The group led by Dr. Juan Carlos del Pozo has identified a novel and viable allele of LEW3 gene, which encodes for an enzyme involved in protein N-glycosylation. This is the first time showing the important role of N-glycosylation in many processes that affect root biology and development, such as cell division and elongation, ROS generation and peroxidase activity or the positive interaction between Arabidopsis and the fungus Piriformosa indica.

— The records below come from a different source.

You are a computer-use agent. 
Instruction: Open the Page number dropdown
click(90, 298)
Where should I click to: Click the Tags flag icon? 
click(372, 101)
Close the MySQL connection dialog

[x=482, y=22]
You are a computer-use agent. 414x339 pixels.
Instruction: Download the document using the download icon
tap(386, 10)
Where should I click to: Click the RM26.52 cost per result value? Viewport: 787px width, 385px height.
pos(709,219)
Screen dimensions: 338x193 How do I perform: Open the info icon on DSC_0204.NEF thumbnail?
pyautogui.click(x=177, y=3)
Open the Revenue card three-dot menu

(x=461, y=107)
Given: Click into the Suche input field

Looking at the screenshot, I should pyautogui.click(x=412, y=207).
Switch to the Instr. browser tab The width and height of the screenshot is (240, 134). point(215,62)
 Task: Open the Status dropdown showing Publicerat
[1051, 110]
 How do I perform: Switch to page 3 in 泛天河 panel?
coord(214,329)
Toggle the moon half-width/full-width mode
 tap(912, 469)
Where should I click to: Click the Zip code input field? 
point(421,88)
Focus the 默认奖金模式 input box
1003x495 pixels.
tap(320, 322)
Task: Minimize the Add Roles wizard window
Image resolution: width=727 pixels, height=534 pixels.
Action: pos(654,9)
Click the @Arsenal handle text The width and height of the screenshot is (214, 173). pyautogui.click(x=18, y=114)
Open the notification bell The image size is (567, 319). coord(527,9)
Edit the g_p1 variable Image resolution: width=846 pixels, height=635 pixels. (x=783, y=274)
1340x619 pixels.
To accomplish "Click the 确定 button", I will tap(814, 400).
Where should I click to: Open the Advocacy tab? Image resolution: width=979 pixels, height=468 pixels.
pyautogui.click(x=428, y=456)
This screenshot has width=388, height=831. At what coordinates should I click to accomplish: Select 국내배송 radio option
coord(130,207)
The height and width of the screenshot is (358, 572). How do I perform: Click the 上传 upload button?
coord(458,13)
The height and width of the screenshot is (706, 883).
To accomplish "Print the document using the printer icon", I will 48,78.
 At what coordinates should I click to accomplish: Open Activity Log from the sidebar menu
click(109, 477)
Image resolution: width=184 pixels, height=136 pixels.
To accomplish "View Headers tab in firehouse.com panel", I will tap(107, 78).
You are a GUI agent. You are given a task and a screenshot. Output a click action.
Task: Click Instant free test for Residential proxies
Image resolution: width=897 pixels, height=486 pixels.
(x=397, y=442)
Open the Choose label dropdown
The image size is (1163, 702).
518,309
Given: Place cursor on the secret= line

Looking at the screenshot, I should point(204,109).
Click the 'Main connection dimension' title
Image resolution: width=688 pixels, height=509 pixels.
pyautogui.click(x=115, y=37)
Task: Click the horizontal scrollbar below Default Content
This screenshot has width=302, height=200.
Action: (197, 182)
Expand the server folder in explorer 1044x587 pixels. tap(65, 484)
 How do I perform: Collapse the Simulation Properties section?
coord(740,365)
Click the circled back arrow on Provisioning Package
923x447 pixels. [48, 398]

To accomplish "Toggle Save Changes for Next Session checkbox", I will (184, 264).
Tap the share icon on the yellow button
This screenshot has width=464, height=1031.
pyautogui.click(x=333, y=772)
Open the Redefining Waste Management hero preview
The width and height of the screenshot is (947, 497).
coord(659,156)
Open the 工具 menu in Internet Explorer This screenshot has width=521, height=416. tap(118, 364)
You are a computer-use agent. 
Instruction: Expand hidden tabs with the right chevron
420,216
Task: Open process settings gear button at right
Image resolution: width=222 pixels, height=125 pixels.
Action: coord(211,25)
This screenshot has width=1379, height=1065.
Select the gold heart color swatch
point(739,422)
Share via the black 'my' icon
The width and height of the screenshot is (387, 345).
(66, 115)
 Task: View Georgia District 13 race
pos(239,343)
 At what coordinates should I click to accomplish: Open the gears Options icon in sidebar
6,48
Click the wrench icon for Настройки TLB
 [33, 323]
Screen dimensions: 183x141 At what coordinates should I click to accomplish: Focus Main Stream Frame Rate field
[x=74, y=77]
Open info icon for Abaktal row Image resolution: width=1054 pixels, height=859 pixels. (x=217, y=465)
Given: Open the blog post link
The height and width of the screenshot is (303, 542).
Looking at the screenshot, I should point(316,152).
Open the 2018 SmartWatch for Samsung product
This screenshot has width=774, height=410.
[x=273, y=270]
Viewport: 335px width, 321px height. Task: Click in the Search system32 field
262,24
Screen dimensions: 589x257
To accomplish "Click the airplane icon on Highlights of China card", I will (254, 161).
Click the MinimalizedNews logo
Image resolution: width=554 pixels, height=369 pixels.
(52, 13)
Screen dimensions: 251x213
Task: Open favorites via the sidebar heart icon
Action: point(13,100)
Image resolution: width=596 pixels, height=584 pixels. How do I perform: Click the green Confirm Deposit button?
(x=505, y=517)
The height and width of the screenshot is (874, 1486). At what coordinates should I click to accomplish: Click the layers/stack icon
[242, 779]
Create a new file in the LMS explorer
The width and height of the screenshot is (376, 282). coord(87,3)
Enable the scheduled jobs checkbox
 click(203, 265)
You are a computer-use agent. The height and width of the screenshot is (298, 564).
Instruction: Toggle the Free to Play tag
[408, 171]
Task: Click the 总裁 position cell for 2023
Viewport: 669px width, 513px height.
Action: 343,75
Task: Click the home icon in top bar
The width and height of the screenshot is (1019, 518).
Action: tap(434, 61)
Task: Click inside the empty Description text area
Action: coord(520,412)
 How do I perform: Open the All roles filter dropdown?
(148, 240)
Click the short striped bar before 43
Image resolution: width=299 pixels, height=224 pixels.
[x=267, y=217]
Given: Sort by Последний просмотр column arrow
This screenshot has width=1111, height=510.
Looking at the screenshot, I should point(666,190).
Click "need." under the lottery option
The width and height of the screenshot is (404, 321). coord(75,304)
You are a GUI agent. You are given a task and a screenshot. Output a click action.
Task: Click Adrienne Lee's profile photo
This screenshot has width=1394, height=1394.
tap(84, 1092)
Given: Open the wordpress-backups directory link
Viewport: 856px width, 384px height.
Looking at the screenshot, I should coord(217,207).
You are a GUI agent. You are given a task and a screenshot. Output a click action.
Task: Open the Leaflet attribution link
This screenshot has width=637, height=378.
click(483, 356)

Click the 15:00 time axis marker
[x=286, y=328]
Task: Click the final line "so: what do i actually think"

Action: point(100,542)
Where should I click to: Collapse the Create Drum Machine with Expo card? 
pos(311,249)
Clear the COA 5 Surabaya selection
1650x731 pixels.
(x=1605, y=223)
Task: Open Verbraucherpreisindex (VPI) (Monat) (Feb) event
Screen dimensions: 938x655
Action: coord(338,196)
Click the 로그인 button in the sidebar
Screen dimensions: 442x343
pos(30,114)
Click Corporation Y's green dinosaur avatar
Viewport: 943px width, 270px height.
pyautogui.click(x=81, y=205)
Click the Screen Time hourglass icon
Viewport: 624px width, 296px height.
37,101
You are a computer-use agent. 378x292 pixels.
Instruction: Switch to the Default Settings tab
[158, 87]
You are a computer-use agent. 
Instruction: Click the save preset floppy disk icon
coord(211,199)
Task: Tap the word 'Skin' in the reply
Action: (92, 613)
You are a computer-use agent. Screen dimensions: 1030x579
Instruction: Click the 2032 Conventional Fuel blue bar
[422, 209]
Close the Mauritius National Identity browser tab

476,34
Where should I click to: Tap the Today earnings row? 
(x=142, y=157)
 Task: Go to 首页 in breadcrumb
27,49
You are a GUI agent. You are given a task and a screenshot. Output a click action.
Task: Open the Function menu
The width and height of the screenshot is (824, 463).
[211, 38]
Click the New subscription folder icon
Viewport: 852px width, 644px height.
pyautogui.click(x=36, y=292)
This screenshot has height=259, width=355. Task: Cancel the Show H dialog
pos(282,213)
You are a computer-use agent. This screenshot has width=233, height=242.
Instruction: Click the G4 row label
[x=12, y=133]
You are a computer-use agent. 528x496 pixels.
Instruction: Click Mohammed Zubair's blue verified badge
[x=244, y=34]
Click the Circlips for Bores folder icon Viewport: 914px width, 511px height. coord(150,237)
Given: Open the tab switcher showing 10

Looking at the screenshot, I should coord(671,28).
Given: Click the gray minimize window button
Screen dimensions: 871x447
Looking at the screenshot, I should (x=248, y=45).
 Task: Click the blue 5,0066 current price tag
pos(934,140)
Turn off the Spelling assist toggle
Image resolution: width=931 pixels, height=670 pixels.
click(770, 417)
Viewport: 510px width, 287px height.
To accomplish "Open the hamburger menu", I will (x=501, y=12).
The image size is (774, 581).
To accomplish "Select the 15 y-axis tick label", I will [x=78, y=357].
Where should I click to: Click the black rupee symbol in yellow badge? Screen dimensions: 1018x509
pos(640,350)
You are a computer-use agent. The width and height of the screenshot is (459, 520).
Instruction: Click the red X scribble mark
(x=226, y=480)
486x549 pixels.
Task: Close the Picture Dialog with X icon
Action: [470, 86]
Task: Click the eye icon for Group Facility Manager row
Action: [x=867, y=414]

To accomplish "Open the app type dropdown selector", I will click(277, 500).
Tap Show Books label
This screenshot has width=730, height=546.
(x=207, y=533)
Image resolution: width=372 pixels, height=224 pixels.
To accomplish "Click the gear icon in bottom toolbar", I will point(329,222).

Plant roots have the potential capacity to grow almost indefinitely if meristematic and lateral branching is sustained. We have identified a novel and viable allele ofLEW3 called limited root growth (lrg1), which has affected the protein N-glycosylation. This mutant shows defects in cell division and elongation in the root meristem and reduces the positive interaction between Arabidopsis and Piriformosa indica. We found that lrg1 short root phenotype correlates with a high content in reactive oxygen species and low pH in the apoplast. Interestingly, lrg1 mutation causes a synonymous substitution that alters the correct splicing of the fourth intron in LEW3, causing a mix of wild type and truncated protein. LRG1 RNA missplicing in roots and short root phenotypes in lrg1 are light-intensity dependent, generating a light-stress conditional mutant. This mutation disrupts a GC-base pair in a three-base-pair stem with a four-nt loop that seems to be necessary for correct LEW3 RNA splicing. Our work highlights for the first time the important role of N-glycosylation for root growth and development.
Manzano, C; Pallero-Baena, M; Silva-Navas, J; Navarro Neila, S; Casimiro, I; Casero, P; Garcia-Mina, JM; Baigorri, R; Rubio, L; Fernandez, JA; Norris, M; Ding, Y; Moreno-Risueno, MA; del Pozo, JC. 2017. "A light-sensitive mutation in Arabidopsis LEW3 reveals the important role of N-glycosylation in root growth and development". Journal of Experimental Botany. DOI: 10.1093/jxb/erx324".